The Grove Primary School is a school from pre-primary to Grade 7 in Claremont, Cape Town, Western Cape, South Africa.

There are about 720 pupils at the Grove and the acting school Head is Mr. Abe Louis.

History
The Grove is one of the oldest schools in South Africa and was founded in 1885 as the Feldhausen School, named after Feldhausen Estate, which was a farm prior to the founding of the school. The school is still adjacent to Feldhausen Road.

The premises contain the Sir John Frederick William Herschel obelisk, dedicated to the famous British astronomer who visited  South Africa in 1833 to catalogue the stars of the southern skies, returning to Britain in 1838.

The school celebrated its 125 birthday in 2010. The school celebrates it with musical concerts and a soccer festival, which still runs to date.

Helen Zille, controversial  leader of the DA, started her political career while a parent at the school.
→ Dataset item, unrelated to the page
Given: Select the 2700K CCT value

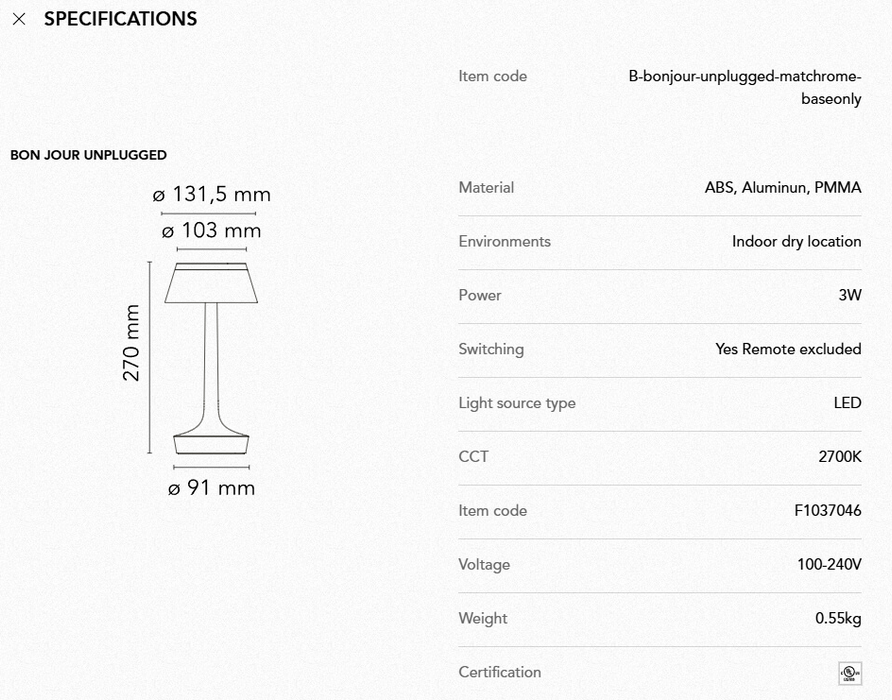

She spearheaded a campaign which resulted in the school taking the government to court.
The former principal, Sally Shield, retired after financial misconduct allegations.

Sports 
Grove has one field on the grounds with another field not too far away named Lady Anne (after Lady Anne Barnard). Grove's facilities include a swimming pool, tennis courts, an AstroTurf, netball courts, a playing field, basketball court, cricket nets, a library and a computer room. Every year there is a sports day, competed between the school houses of Athens (red), Sparta (green), Troy (blue) and Rome (yellow).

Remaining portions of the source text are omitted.